** Materials provided follows **

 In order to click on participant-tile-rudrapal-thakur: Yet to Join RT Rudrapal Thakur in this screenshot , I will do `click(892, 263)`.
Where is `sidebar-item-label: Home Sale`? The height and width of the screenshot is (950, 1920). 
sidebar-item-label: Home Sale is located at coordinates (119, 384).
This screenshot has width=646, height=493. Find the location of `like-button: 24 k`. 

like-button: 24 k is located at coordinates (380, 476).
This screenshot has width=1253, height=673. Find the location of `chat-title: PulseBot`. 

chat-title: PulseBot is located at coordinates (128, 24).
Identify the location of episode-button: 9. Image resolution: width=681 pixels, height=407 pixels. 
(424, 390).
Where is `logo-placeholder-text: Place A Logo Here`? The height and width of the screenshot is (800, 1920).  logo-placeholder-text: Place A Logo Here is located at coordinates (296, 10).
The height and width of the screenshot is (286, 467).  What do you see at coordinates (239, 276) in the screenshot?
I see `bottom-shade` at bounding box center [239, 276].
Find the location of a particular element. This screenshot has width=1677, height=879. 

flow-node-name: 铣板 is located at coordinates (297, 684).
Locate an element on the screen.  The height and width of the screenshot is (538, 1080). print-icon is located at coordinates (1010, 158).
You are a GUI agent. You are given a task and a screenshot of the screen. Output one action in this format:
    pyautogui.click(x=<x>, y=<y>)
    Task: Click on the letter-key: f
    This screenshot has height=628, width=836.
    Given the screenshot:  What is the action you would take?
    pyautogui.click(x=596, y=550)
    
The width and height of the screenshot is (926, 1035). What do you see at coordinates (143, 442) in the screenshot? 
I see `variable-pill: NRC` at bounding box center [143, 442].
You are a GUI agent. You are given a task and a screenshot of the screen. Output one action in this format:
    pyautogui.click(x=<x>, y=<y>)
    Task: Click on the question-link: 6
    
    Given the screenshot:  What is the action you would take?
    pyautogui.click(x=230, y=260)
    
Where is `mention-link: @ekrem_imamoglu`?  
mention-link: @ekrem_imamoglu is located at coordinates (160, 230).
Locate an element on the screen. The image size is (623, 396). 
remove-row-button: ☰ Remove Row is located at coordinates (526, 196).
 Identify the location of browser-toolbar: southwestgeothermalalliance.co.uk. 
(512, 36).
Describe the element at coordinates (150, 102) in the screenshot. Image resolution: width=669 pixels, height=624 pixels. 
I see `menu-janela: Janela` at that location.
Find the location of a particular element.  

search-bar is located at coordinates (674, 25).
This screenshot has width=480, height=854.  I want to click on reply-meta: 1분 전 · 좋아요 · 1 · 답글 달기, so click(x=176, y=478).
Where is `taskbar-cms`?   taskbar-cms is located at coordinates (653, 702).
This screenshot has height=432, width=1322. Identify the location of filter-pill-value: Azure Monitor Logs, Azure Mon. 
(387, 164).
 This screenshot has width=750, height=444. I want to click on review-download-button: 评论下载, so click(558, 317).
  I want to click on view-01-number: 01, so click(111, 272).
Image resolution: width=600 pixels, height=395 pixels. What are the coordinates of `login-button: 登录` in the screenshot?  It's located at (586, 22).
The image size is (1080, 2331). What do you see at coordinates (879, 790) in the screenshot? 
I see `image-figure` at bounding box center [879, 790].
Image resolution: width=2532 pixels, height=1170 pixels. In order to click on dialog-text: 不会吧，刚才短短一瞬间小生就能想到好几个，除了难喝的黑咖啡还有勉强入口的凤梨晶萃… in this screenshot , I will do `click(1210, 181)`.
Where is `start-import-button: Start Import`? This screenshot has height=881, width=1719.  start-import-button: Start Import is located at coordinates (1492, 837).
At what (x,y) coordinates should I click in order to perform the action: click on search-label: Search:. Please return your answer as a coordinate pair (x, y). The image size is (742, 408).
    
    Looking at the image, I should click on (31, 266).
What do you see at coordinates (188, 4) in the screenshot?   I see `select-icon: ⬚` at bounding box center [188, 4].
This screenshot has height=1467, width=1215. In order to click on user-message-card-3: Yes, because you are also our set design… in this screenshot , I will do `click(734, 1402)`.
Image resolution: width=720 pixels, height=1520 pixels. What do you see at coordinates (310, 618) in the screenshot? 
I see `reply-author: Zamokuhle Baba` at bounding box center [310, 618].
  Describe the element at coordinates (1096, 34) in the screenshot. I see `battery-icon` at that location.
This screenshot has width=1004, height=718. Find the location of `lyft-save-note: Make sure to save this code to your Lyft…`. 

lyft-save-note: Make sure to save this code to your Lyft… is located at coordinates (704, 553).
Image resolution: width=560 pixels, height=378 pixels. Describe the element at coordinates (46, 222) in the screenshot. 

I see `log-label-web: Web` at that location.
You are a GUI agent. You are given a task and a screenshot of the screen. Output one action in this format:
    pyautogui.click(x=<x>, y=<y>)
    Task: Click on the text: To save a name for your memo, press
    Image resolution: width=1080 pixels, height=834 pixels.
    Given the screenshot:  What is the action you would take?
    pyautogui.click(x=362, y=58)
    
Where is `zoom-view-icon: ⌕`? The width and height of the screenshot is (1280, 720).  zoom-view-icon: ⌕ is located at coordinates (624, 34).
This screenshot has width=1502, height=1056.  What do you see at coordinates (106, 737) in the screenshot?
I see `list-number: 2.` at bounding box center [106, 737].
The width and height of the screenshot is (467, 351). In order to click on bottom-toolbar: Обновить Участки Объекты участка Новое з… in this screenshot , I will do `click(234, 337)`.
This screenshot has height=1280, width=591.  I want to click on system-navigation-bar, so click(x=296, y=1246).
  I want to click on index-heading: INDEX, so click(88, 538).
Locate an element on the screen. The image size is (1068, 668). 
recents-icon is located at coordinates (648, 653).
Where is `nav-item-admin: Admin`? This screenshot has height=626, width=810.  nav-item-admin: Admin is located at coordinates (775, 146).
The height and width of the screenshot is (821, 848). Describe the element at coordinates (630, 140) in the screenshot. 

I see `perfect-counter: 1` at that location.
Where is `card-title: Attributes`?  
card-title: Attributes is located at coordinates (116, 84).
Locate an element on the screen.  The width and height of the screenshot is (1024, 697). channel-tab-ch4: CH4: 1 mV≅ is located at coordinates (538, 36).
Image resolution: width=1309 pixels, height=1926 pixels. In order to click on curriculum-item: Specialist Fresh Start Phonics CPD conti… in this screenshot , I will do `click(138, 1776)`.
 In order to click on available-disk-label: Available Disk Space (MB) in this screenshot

** End of Materials provided **

### What is expected
Quote, word for word, everything in the entries from the line containing "This screenshot has height=1467, width=1215." down to the line containing "center [106, 737].", including both of those lines.

### Reply to the task
This screenshot has height=1467, width=1215. In order to click on user-message-card-3: Yes, because you are also our set design… in this screenshot , I will do `click(734, 1402)`.
Image resolution: width=720 pixels, height=1520 pixels. What do you see at coordinates (310, 618) in the screenshot? 
I see `reply-author: Zamokuhle Baba` at bounding box center [310, 618].
  Describe the element at coordinates (1096, 34) in the screenshot. I see `battery-icon` at that location.
This screenshot has width=1004, height=718. Find the location of `lyft-save-note: Make sure to save this code to your Lyft…`. 

lyft-save-note: Make sure to save this code to your Lyft… is located at coordinates (704, 553).
Image resolution: width=560 pixels, height=378 pixels. Describe the element at coordinates (46, 222) in the screenshot. 

I see `log-label-web: Web` at that location.
You are a GUI agent. You are given a task and a screenshot of the screen. Output one action in this format:
    pyautogui.click(x=<x>, y=<y>)
    Task: Click on the text: To save a name for your memo, press
    Image resolution: width=1080 pixels, height=834 pixels.
    Given the screenshot:  What is the action you would take?
    pyautogui.click(x=362, y=58)
    
Where is `zoom-view-icon: ⌕`? The width and height of the screenshot is (1280, 720).  zoom-view-icon: ⌕ is located at coordinates (624, 34).
This screenshot has width=1502, height=1056.  What do you see at coordinates (106, 737) in the screenshot?
I see `list-number: 2.` at bounding box center [106, 737].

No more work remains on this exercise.